[Begin RECORD LIST]

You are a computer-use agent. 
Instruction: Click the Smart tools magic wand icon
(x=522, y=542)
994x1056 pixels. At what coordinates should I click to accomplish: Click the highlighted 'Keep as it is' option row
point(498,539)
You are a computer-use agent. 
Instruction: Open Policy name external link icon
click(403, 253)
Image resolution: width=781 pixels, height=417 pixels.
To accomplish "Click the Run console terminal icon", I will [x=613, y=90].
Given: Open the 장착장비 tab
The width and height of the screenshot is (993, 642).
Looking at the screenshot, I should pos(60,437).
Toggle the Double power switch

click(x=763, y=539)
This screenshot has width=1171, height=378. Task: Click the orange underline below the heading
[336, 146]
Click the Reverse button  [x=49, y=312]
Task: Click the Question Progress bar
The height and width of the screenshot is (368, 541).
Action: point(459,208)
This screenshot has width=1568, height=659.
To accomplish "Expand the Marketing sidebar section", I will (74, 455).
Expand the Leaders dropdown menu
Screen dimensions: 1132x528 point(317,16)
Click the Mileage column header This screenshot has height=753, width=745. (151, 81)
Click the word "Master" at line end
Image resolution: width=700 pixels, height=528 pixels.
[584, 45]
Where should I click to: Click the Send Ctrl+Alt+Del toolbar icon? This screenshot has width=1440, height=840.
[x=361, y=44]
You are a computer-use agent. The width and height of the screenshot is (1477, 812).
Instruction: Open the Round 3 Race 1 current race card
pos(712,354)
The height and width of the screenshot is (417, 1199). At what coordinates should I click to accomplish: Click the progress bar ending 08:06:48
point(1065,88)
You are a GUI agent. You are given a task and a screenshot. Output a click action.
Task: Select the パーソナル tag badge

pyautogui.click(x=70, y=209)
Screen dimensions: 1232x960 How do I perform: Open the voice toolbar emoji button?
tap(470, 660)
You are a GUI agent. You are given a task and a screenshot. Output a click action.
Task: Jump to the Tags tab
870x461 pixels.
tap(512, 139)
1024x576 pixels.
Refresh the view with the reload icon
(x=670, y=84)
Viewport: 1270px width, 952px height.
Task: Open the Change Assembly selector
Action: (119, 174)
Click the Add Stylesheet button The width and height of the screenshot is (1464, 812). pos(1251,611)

[End RECORD LIST]

_AIM OF THE EXERCISE_:
Print all of the records above again, word for word.

_REPLY_:
You are a computer-use agent. 
Instruction: Click the Smart tools magic wand icon
(x=522, y=542)
994x1056 pixels. At what coordinates should I click to accomplish: Click the highlighted 'Keep as it is' option row
point(498,539)
You are a computer-use agent. 
Instruction: Open Policy name external link icon
click(403, 253)
Image resolution: width=781 pixels, height=417 pixels.
To accomplish "Click the Run console terminal icon", I will [x=613, y=90].
Given: Open the 장착장비 tab
The width and height of the screenshot is (993, 642).
Looking at the screenshot, I should pos(60,437).
Toggle the Double power switch

click(x=763, y=539)
This screenshot has width=1171, height=378. Task: Click the orange underline below the heading
[336, 146]
Click the Reverse button  [x=49, y=312]
Task: Click the Question Progress bar
The height and width of the screenshot is (368, 541).
Action: point(459,208)
This screenshot has width=1568, height=659.
To accomplish "Expand the Marketing sidebar section", I will (74, 455).
Expand the Leaders dropdown menu
Screen dimensions: 1132x528 point(317,16)
Click the Mileage column header This screenshot has height=753, width=745. (151, 81)
Click the word "Master" at line end
Image resolution: width=700 pixels, height=528 pixels.
[584, 45]
Where should I click to: Click the Send Ctrl+Alt+Del toolbar icon? This screenshot has width=1440, height=840.
[x=361, y=44]
You are a computer-use agent. The width and height of the screenshot is (1477, 812).
Instruction: Open the Round 3 Race 1 current race card
pos(712,354)
The height and width of the screenshot is (417, 1199). At what coordinates should I click to accomplish: Click the progress bar ending 08:06:48
point(1065,88)
You are a GUI agent. You are given a task and a screenshot. Output a click action.
Task: Select the パーソナル tag badge

pyautogui.click(x=70, y=209)
Screen dimensions: 1232x960 How do I perform: Open the voice toolbar emoji button?
tap(470, 660)
You are a GUI agent. You are given a task and a screenshot. Output a click action.
Task: Jump to the Tags tab
870x461 pixels.
tap(512, 139)
1024x576 pixels.
Refresh the view with the reload icon
(x=670, y=84)
Viewport: 1270px width, 952px height.
Task: Open the Change Assembly selector
Action: (119, 174)
Click the Add Stylesheet button The width and height of the screenshot is (1464, 812). pos(1251,611)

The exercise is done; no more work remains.